Items listed in a dataset:
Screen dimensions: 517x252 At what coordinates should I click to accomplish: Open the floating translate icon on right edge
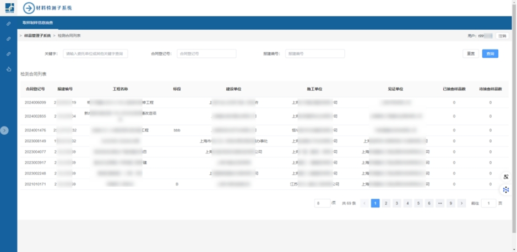pyautogui.click(x=506, y=177)
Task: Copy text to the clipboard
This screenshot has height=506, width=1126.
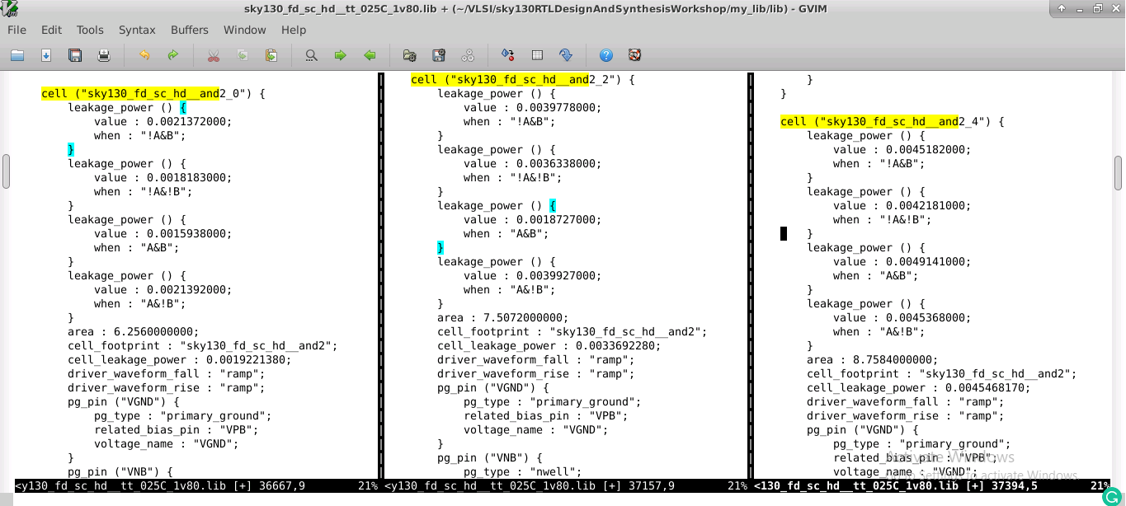Action: (243, 55)
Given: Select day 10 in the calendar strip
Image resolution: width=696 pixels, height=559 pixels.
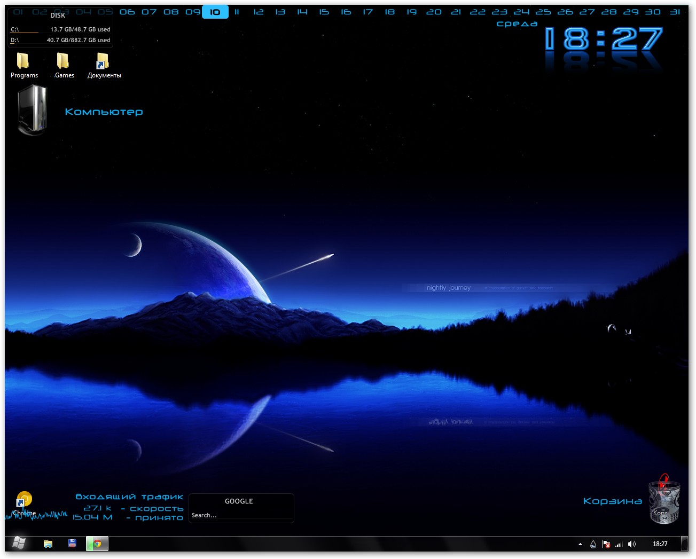Looking at the screenshot, I should point(215,12).
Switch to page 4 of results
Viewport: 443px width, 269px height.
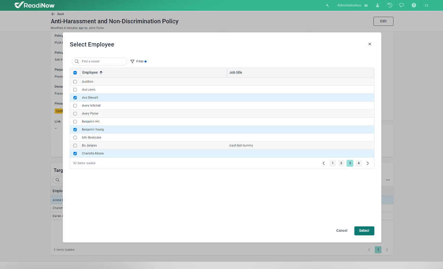pos(359,163)
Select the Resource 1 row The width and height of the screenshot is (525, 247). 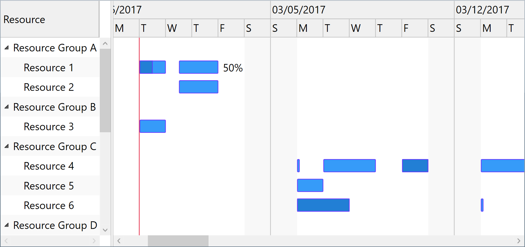[48, 67]
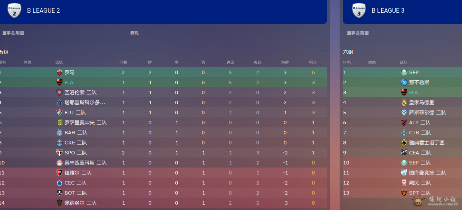Sort 五组 table by 积分 column

[x=313, y=63]
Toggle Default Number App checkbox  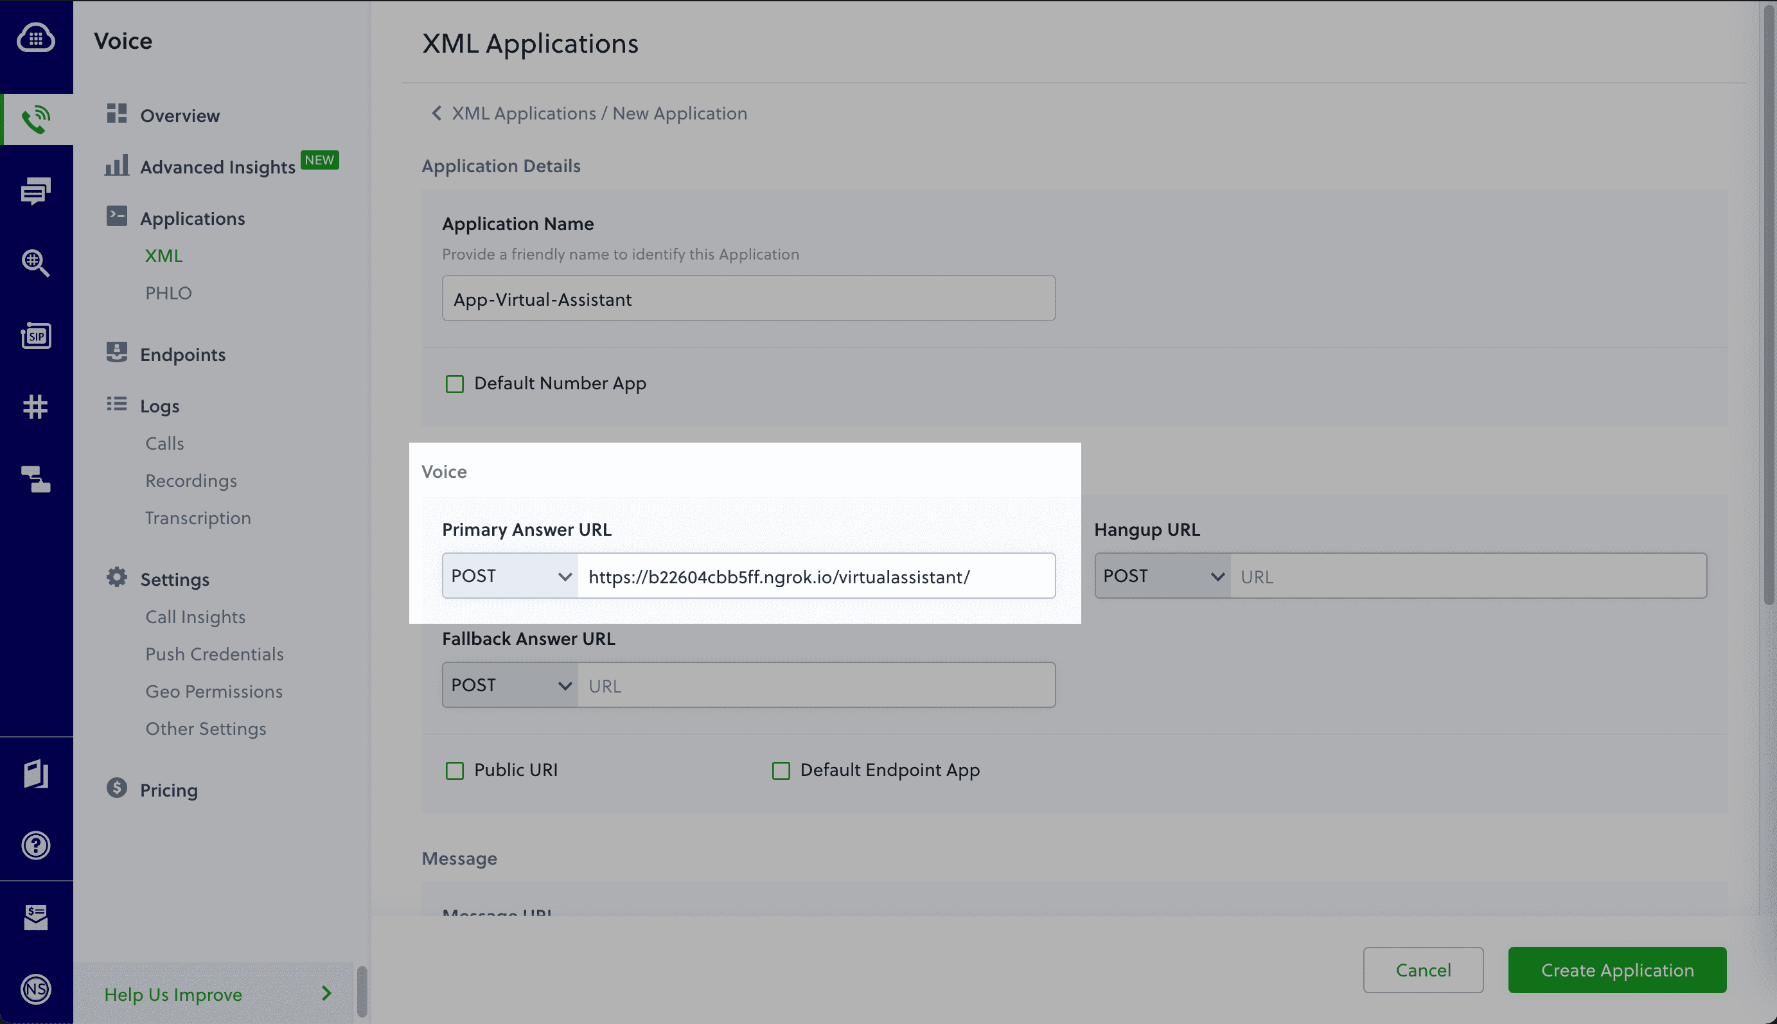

Your assignment: From the first line of the records through the line containing "Given: Select day 10 in the calendar strip", please output exactly those lines and nothing more, leaving out the pictures.

Solution for this problem:
Screen dimensions: 517x252 At what coordinates should I click to accomplish: Open the floating translate icon on right edge
pyautogui.click(x=506, y=177)
Task: Copy text to the clipboard
This screenshot has height=506, width=1126.
Action: (243, 55)
Given: Select day 10 in the calendar strip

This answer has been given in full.